Screenshot and document pointing data:
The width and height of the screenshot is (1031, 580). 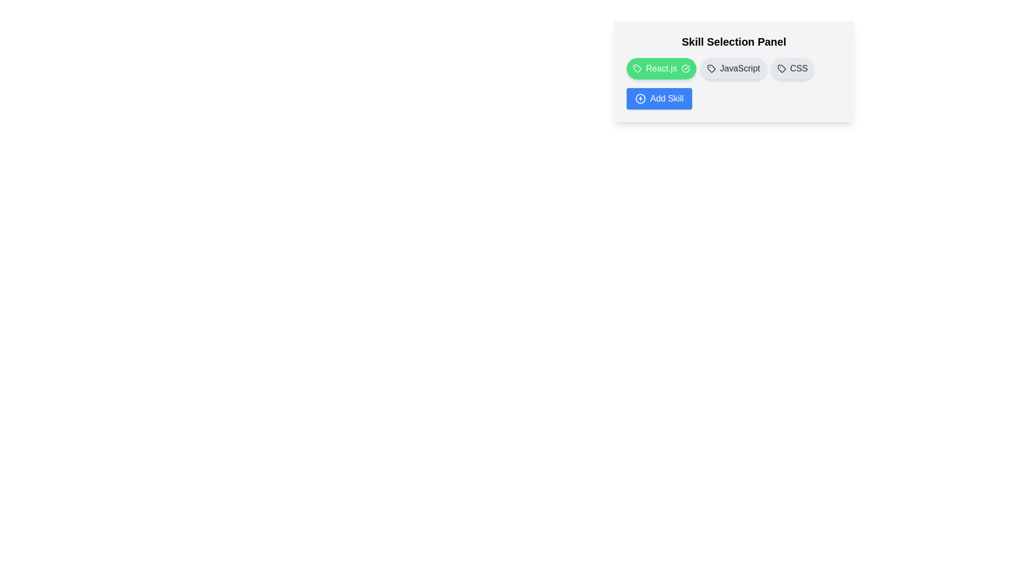 What do you see at coordinates (667, 99) in the screenshot?
I see `the 'Add Skill' text label, which is styled with white text on a blue background and located inside a button-like structure in the lower-right section of the 'Skill Selection Panel'` at bounding box center [667, 99].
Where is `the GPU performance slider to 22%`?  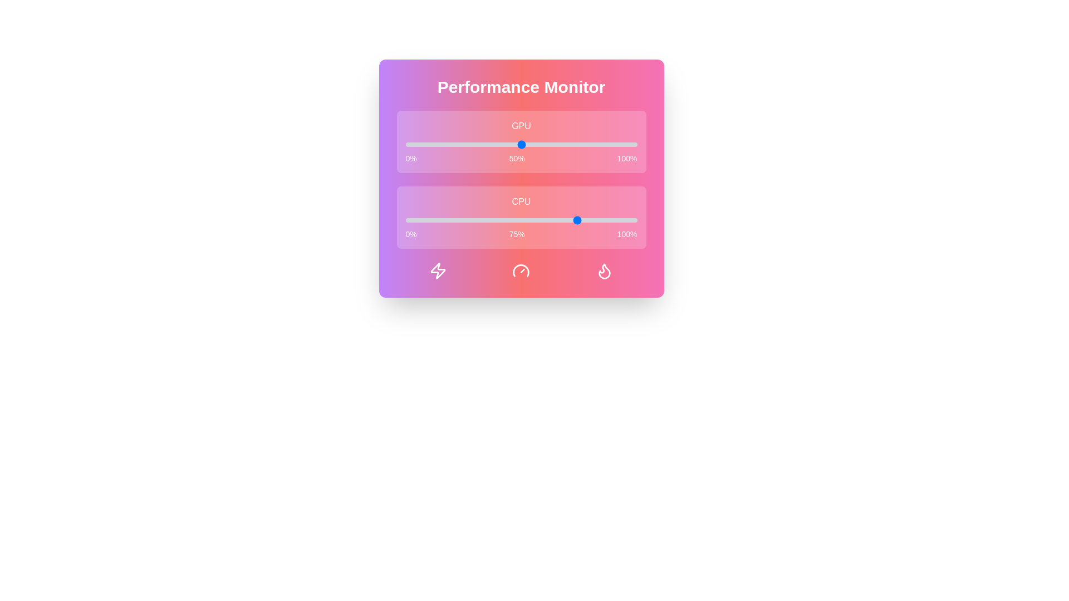
the GPU performance slider to 22% is located at coordinates (457, 144).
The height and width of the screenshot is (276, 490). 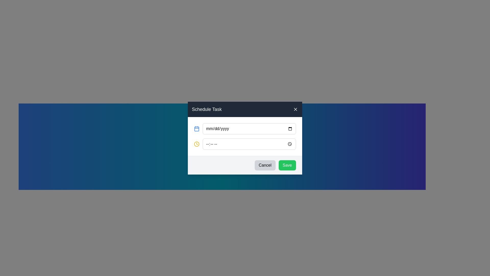 What do you see at coordinates (196, 144) in the screenshot?
I see `the clock icon with a thin circular outline to focus the associated time input field in the 'Schedule Task' modal dialog` at bounding box center [196, 144].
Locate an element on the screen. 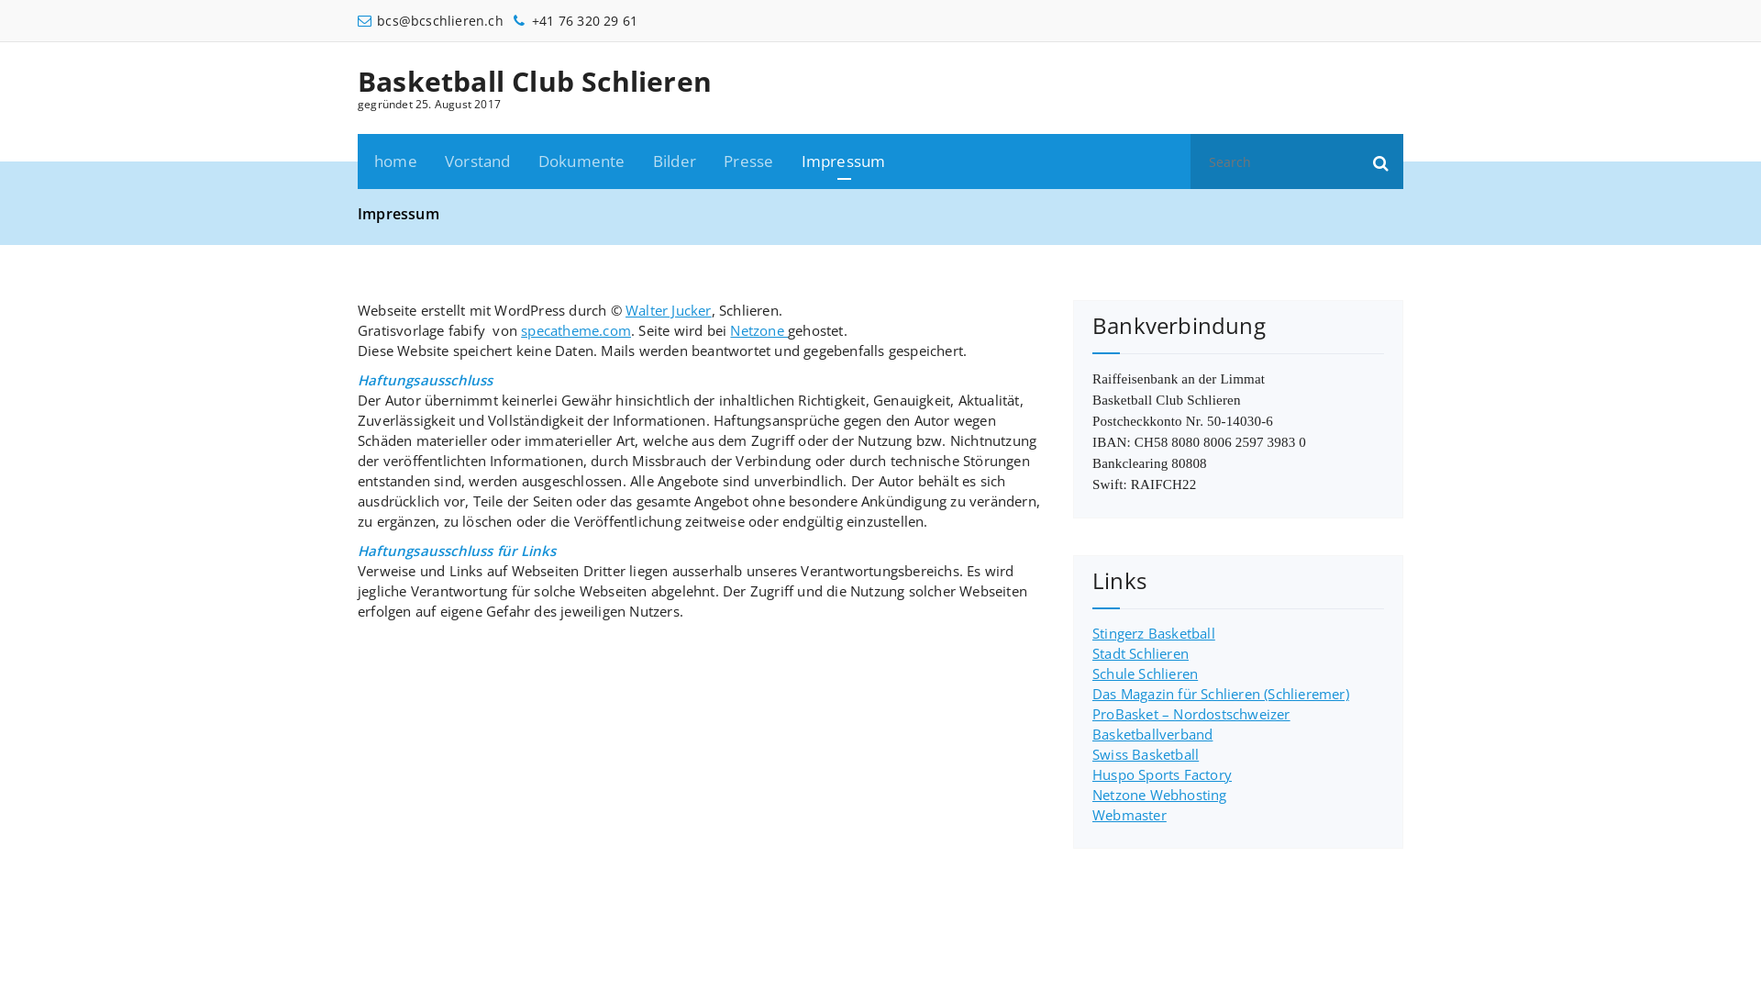 This screenshot has height=991, width=1761. 'Basketball Club Schlieren' is located at coordinates (533, 80).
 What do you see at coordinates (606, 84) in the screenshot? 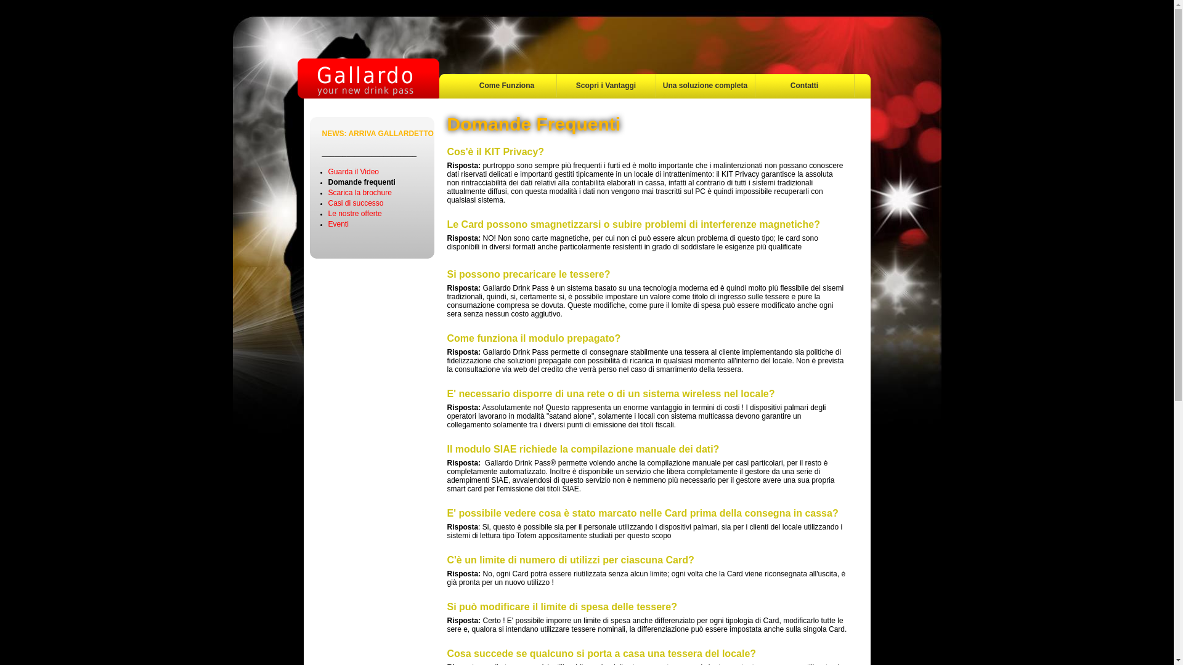
I see `'Scopri i Vantaggi'` at bounding box center [606, 84].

PROBLEM DETAILS. Lay out the entries as a JSON list of strings, one string per line and blank lines skipped, beginning at the line that contains "What do you see at coordinates (606, 84)" and running through the end of the entries. Omit the pictures from the output.

TASK RESULT.
[
  " What do you see at coordinates (606, 84) in the screenshot? ",
  "I see `'Scopri i Vantaggi'` at bounding box center [606, 84]."
]